Durante la mitad de sus 37 años de vida, la actriz francesa Julie Delpy ha buscado ser directora.
Desde el guión que escribió a los 17 años y que le interesó a un editor francés, pero que nunca fue adaptado para la pantalla grande, hasta numerosos más.
Cuando no escribía, actuaba: papeles en 50 cintas, entre ellos su interpretación de Celine en la cinta de culto de 1995, “Antes del amanecer”, de Richard Linklater, que protagonizó con Ethan Hawke, así como su secuela, “Antes del atardecer”. En 2005, Delpy, Hawke y Linklater fue-ron nominados al Óscar por el guión de esta última.
De acuerdo con Delpy, fue ese reconocimiento el que le permitió obtener financiamiento para su primer largometraje, “2 Days in Paris”.
La cinta es menos romántica que “Antes del atardecer”, más perversa y muy personal. Delpy la escribió, la dirigió, la editó, la produjo y compuso su música.

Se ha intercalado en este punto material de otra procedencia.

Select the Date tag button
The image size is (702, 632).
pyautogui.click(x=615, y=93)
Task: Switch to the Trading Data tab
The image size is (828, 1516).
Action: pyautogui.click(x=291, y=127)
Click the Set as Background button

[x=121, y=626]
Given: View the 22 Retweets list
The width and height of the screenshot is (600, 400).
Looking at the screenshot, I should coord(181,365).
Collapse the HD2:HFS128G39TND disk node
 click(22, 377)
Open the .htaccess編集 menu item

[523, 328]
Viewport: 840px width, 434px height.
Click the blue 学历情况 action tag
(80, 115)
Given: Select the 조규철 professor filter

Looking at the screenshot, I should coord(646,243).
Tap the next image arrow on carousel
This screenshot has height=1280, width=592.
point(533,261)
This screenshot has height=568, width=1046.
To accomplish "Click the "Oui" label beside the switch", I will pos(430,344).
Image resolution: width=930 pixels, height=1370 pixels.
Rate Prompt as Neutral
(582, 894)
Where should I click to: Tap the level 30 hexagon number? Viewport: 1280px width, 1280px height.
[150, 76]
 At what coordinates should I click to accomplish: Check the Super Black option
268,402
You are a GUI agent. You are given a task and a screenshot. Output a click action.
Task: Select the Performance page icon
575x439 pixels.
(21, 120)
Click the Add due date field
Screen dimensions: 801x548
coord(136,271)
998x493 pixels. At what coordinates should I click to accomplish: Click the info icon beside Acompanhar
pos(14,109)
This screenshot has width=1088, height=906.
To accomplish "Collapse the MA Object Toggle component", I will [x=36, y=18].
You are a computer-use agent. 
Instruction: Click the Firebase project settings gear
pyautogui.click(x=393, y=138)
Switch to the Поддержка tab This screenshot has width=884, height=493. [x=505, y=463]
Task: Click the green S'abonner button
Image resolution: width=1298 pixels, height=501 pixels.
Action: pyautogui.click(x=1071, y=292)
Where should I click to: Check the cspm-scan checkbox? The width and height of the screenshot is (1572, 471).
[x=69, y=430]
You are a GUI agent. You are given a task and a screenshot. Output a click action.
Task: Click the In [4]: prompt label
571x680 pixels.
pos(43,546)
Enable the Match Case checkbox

Canta y estelariza esta irreverente comedia en la que Marion, fotógrafa francesa radicada en Nueva York, y su novio estadounidense, Jack, deciden reavivar su relación de dos años con un viaje a Venecia, que incluye 48 horas de escala en París.
Para el papel de sus progenitores en la cinta, Delpy eligió a los actores Albert Delpy y Marie Pillet, sus padres en la vida real. Adam Goldberg, su ex novio, interpreta al novio de la película.
Delpy es hija única, y sus padres empezaron a llevarla al cine cuando tenía dos años (“no teníamos dinero para una niñera”, dijo su padre). Para cuando entró a la Escuela de Cine de la Universidad de Nueva York, en 1989, ya había sido nominada a un César (equivalente francés del Óscar) a la revelación del año, cuando tenía 17 años.
También había infringido un tabú de la industria cinematográfica al revelar que un director de mediana edad había tratado de tener relaciones sexuales con ella cuando era adolescente.
Se mudó a Los Ángeles, en 1993, y desde entonces, ha trabajado principalmente en Estados Unidos.
La cinta “2 Days in Paris” abarca tanto las diferencias entre seres humanos como entre culturas, pero su final constituye un estudio de pantomima esperanzador y postromántico acerca de lo que une a la gente.
“Conocer a alguien del que te enamoras es una cosa tan rara”, indicó Delpy, “igual que encontrar a alguien con quien te puedas comunicar, aunque a veces resulte incómodo, que tienes que hacer un esfuerzo para que funcione.
Personalmente, he pasado mi vida de un hombre a otro y ya no quiero hacer eso. Entonces esta cinta es... bueno, un amigo la llamó ‘La última tentación de Julie’”.